August 29th, 2012 | 4:03 am
Recall the this speech was delivered i the aftermath of the June Days. The Second Republic had established National Workshops [les Ateliers Nationaux] to give work to the unemployed. Following their closure, the workers of Paris rose in revolt. The Liberals secured a victory over the Radical Republicans, but at the cost of 1,500 dead in the streets and thousands of summary executions of prisoners. The Assembly, one recalls, welcomed the surrender of the last barricade with cries of “Long Live the Republic!” What they got, inevitably, was Napoleon III.
Talleyrand once observed, “Governing has never been anything other than postponing by a thousand subterfuges the moment when the mob will hang you from the lamp-post, and every act of government is nothing but a way of not losing control of the people.” That, pace De Tocqueville, is the true lesson of the French Revolution. Et nunc reges intellegite…
August 29th, 2012 | 9:23 am
Thank you, Anna, for a thought provoking reflection. I wish politicians would pay attention to the Mead’s insights about the “blue social model.” The paradigm is shifting and as a nation we ignore that to our peril.
August 29th, 2012 | 10:39 am
You present a false dilemma, that we either have socialism that grows government and steals private property for redistribution or libertarianism which would eliminate social programs that serve a needed purpose for the most vulnerable in society. Conservatives, who fall outside these categories, would agree with almost all your examples of reform except one big one – raising taxes on the rich. It’s disconcerting to see you fall into class-warfare trap that taxing the rich is a good thing (quite the contrary):
“When tax rates are reduced, the economy’s growth rate improves and living standards increase. Good tax policy has a number of interesting side effects. For instance, history tells us that tax revenues grow and “rich” taxpayers pay more tax when marginal tax rates are slashed. This means lower income citizens bear a lower share of the tax burden – a consequence that should lead class-warfare politicians to support lower tax rates.
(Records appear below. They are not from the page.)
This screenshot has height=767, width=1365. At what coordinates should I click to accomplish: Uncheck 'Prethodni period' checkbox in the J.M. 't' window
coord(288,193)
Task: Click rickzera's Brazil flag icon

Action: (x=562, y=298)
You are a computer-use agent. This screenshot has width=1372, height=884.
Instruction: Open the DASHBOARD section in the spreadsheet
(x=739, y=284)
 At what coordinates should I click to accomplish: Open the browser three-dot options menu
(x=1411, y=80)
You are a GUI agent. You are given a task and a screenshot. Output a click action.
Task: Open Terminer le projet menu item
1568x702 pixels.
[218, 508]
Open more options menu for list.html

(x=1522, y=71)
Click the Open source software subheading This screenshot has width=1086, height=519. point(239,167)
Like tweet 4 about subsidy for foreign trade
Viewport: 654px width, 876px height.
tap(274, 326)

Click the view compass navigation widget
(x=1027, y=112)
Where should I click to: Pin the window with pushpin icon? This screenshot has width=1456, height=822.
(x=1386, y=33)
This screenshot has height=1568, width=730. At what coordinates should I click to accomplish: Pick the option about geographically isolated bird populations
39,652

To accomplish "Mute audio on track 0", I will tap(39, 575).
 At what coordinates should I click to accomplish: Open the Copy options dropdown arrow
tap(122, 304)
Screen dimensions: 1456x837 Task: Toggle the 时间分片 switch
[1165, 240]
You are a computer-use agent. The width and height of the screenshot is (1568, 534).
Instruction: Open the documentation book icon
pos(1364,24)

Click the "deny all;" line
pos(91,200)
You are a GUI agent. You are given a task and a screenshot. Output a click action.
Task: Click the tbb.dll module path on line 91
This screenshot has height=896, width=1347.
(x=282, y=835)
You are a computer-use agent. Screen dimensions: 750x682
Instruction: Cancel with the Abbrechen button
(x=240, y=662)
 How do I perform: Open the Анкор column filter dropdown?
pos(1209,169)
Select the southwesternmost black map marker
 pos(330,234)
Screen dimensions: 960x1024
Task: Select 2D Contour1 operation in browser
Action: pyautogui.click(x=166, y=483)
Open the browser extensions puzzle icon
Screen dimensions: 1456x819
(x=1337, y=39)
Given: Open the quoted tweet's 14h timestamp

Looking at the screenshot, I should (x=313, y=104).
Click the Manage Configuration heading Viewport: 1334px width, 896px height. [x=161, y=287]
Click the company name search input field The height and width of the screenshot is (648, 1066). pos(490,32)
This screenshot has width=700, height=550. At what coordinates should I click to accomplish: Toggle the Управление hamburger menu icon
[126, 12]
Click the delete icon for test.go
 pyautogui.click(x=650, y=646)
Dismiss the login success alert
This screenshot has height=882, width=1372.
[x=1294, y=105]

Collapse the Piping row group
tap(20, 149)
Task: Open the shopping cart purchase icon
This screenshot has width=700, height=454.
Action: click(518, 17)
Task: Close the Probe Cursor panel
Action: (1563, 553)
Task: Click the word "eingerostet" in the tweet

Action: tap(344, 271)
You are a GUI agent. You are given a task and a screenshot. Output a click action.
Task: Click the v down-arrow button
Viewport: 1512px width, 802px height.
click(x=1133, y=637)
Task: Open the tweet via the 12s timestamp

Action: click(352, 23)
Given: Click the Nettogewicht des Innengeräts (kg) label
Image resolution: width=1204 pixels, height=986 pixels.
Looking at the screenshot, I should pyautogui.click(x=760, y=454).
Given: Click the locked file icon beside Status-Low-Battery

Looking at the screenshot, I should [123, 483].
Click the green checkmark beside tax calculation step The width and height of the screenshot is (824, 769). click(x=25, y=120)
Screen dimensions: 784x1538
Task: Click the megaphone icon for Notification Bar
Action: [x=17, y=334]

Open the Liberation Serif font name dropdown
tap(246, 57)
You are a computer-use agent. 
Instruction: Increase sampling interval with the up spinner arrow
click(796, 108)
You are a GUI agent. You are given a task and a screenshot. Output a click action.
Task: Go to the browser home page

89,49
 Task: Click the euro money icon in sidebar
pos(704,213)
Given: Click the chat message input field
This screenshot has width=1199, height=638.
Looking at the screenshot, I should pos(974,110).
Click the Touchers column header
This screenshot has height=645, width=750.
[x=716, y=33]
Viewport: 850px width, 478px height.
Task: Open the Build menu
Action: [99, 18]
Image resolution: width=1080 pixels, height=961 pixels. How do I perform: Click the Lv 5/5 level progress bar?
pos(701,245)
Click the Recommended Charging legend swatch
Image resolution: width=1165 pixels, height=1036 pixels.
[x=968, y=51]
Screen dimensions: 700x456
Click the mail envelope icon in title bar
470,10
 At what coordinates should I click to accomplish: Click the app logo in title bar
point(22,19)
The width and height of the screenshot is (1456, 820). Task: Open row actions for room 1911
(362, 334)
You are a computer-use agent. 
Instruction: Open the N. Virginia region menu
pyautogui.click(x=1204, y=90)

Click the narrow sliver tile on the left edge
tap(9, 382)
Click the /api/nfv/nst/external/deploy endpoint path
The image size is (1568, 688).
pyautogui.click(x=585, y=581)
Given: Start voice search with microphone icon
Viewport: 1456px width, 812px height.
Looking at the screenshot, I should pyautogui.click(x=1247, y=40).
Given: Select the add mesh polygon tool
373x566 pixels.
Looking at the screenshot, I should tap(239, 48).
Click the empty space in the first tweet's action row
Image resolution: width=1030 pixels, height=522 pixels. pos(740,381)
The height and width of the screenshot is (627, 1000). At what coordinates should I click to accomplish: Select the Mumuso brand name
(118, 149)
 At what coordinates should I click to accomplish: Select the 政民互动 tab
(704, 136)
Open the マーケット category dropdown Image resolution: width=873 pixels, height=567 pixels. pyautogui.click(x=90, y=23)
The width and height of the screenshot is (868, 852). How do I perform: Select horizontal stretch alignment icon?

Conversely, periods of higher tax rates are associated with sub par economic performance and stagnant tax revenues. In other words, when politicians attempt to “soak the rich,” the rest of us take a bath.”
http://www.heritage.org/research/reports/2003/08/the-historical-lessons-of-lower-tax-rates
August 29th, 2012 | 9:33 pm
This is a pretty good list. I so wish the Republican Party would take on the pro-family tax reform. At the very least, it would alter the current debate over taxation, which makes my eyes glaze over. I found that article on reforming land use regulations very interesting. I would also repeal Obamacare and work to move away from the employer-based model of health insurance. Make it easier to buy health insurance across state lines so people can avoid the ridiculous mandates on stuff like Viagra that drive up the cost of insurance. But also generously subsidize insurance pools for people with pre-existing conditions or move to a re-insurance plan that enables those with chronic conditions to have medical care without facing bankruptcy. I wish Republicans would talk more about the challenges those people face. I think we can have the government provide a decent safety net for the poor and those with pre-existing conditions while also getting out of the way for everyone else so the cost of health insurance does not continue to skyrocket. We also need to rein in the special interests on the supplier side who have an interest in keeping the number of doctors low so their salaries are higher.